The elegant bronzes (often composed, actually, of another metal or alloy) date from as early as the 13th century and probably became known to Europeans through the Portuguese, who began trading along the West African coast in the 15th century. But the most destructive single event in the wholesale scattering of the bronzes and other historical artifacts around the world was the brutal sacking and razing of the royal city of Benin by the British in 1897.

The design of Adjaye’s museum and its surrounding landscape will seek to incorporate those ruins—surviving fragments of walls, moats or gates—in what a press release calls “the most extensive archeological excavation ever undertaken in Benin.” So far, $4 million has been raised for funding the dig.

Gates & Portals, rendering © Adjaye Associates

Some of the fragments may inspire the forms of the museum’s gallery pavilions that could “allow the objects themselves to be arranged in their pre-colonial context,” says the press release. Adjaye calls his scheme “a new museum paradigm for Africa … undoing the objectification that has happened in the West,” and creating “a place for recalling lost collective memories of the past.” The Ghanaian-British RIBA Gold–winning architect, whose firm has offices in London and New York, is now based in an office in Accra—a move he discussed last month in his keynote presentation at Architectural Record’s 2020 Innovation Conference. (Register here to watch a recording of the session.)
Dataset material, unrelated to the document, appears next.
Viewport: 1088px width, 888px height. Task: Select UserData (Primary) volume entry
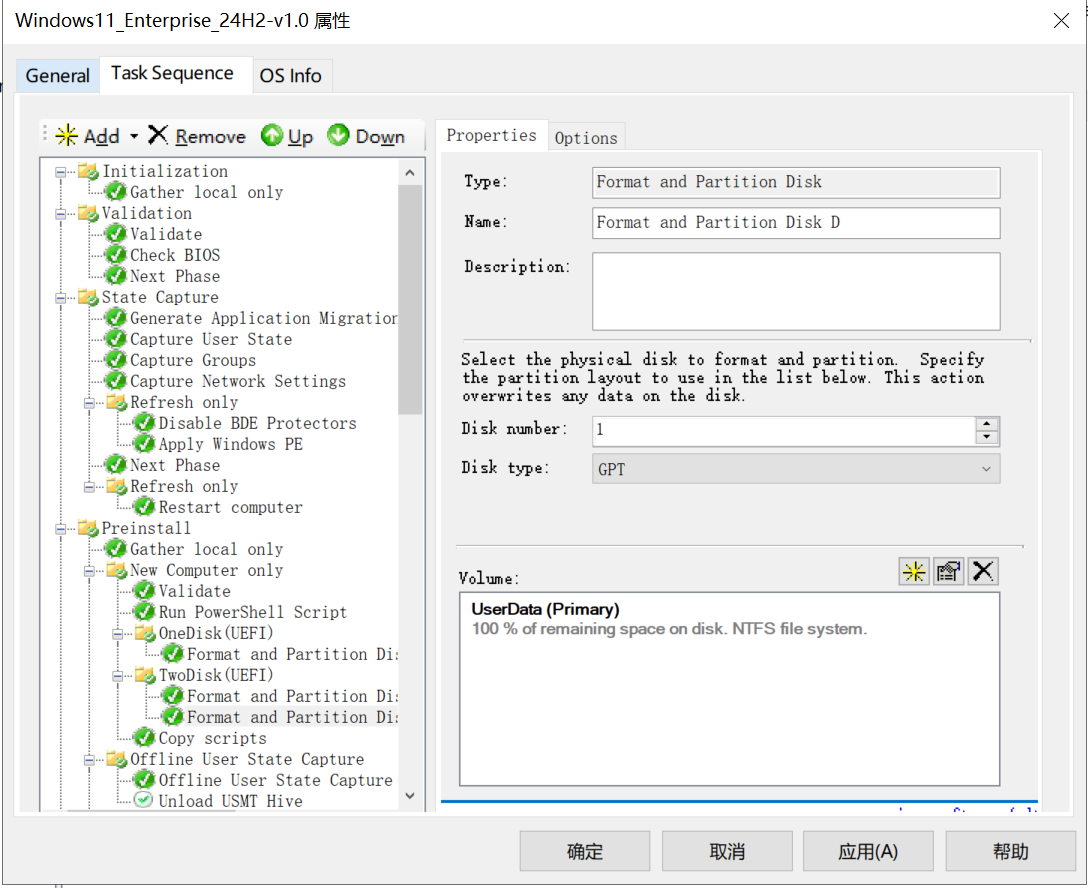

Ceramics gallery, rendering © Adjaye Associates

The plans for the museum will doubtless further pressure Western institutions to return Benin’s patrimony—though most are not committing to permanently giving back looted pieces but lending them. Last month, the French Parliament voted overwhelmingly to return two dozen stolen objects to Benin and a sword and scabbard to Senegal—though that represents a miniscule part of the 90,000 works the country holds from all over Africa. Digital Benin (digitalbenin.org) is a project to document and catalogue objects from the country in collections all over the globe.